Abstract

Increasing demands for firewood owing to rising energy costs have accelerated discussions about the amount of dead wood needed for conservation. A sharp increase in dead wood caused by bark beetles in a German national park provides lessons for management of commercial and protected forests. We investigated the effects of dead wood due to bark beetle infestation as well as tree senility on abundance and richness of saproxylic species of beetles. Increasing amounts of spruce dead wood and opening of the canopy by bark beetles had positive effects on the abundance of host-generalist, conifer-specialist, and red-listed saproxylic beetles. Broadleaf specialists were positively associated with the amount of broadleaf dead wood and negatively associated with canopy openness. Gradient analysis of beetle assemblages revealed two major environmental axes: canopy openness and amount of dead wood.

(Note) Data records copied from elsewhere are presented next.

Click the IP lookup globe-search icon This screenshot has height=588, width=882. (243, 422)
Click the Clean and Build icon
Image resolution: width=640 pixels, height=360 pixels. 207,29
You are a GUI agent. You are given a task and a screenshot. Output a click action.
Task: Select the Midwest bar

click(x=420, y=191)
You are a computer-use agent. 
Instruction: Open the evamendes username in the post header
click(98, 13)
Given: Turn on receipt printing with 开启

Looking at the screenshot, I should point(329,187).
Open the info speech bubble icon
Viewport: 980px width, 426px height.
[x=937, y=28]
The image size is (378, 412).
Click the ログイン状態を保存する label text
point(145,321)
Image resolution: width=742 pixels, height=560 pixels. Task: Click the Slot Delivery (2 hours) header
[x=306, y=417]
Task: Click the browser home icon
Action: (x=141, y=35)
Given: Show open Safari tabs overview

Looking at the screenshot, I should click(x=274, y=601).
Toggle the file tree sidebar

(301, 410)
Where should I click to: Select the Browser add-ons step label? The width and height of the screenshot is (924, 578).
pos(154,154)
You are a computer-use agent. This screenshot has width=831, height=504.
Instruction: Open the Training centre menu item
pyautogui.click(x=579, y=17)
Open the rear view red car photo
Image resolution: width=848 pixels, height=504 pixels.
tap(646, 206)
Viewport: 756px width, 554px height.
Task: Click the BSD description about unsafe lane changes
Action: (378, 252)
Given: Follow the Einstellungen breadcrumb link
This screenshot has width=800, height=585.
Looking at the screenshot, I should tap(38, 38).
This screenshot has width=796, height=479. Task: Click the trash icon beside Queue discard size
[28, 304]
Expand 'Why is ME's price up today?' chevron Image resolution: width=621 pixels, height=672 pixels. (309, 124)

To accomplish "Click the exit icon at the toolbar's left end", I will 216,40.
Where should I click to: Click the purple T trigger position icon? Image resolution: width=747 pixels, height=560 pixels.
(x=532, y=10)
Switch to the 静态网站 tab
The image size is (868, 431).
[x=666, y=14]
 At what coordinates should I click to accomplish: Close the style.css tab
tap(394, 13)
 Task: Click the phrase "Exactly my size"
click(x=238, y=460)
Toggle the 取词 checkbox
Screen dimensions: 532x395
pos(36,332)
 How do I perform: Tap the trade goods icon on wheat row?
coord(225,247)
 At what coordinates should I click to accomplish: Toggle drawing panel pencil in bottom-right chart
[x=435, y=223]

We found a threshold for community divergence at a canopy openness of 23% (confidence interval CI: 11–49) and at an amount of dead wood of 64 m 3 ha −1 (CI: 35–160). Critically endangered species served as indicators of dense and open forests, but only when the amount of dead wood was high. Our results suggest that, to maintain saproxylic beetle assemblages, the amount of dead wood in commercial montane forests (at present ≈15 m 3 ha −1) needs to be tripled, with a focus on broadleaf wood in dense stands and spruce wood in open stands. For large protected areas in Europe, our data suggest that bark beetle infestation and senescence without active forest management improves habitat conditions for saproxylic beetles.